Sunday, December 13, 2009
= Bittersweet.

Friday was my last day of clinical.

The sweet comes from the fact that I have grown so much from that very first day. I started as a petrified first semester nursing student and I have grown quite substantially since then into a more confident, competent nursing student. I was able to care for my first, second, third, etc patient. I learned all about how the hospital system works: paperwork, assessments, and treatments. I experienced some challenging patients that I really know (hated to admit at the time) I grew from. There were days I’d get into my car after taking the shuttle back to our student parking and cry. Not because I was necessarily sad but because I was stressed, overwhelmed, and had a difficult day.
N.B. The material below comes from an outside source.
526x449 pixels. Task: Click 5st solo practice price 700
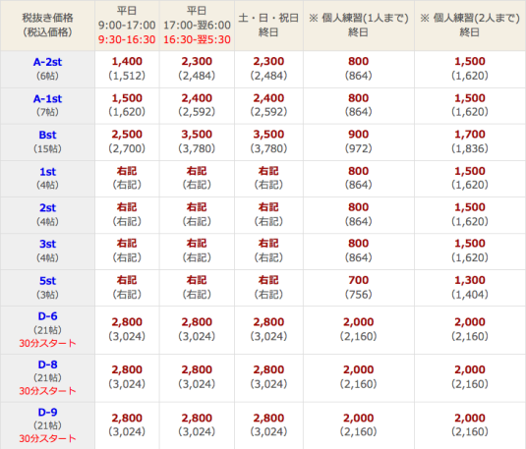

Those were the days in which, I feel, I grew the most. I am a different person than I was when I first entered 4.2 on the very first day of clinical.

I could have never grown as much as I did, as a student nurse, without the help of so many people.

That is where the bitter part comes in...

This ending of the semester came with many goodbyes.

The people I learned from on 4.2 were, truly, wonderful people. They were so willing to share their knowledge with me and helped to increase my confidence. I am going to miss them. They all took time out of their (VERY!) busy and hectic days to slow down and show me how things are done. I will be forever grateful to the RN’s, PCA’s and LPN’s for their help, support and knowledge. They helped me more than they probably even know.

My clinical instructor was another person who helped me immensely. “Mama A” as we affectionately referred to her as, was amazing. She is so full of wisdom and knowledge, especially when it comes to nursing. She knows how things really work in the field and she always shares that with us.  I am so grateful to her for all she taught me, and most importantly her honesty, during my first clinical semester

My clinical group was one fine group of ladies. Although I will be seeing them all next semester, we most likely won't be in the same clinical group. I can honestly say we all grew so much this semester. We all had the “deer in the headlights” look as we entered on the first day. Throughout the entire semester we leaned on each other and learned from each other. We all had different strengths and weaknesses and we all helped each other bridge the gaps. I am thankful for each and every one of them, whether it be for “lifting help” or the much needed boost of self confidence before I gave my first intramuscular injection.  They were there when I needed them most and I am so thankful I shared this first semester clinical journey with them.

I am both happy and sad to have completed my first semester of clinical experience. On the one hand  I am one step closer to graduating yet on the other hand I’m leaving behind 4.2 and all the wonderful staff there, Mama M, and my clinical group. I know next semester will present me with its own unique set of challenges but because of this learning experience and the relationships I have established during my first clinical semester I know that I will make and meet any challenge presented to me next semester and beyond.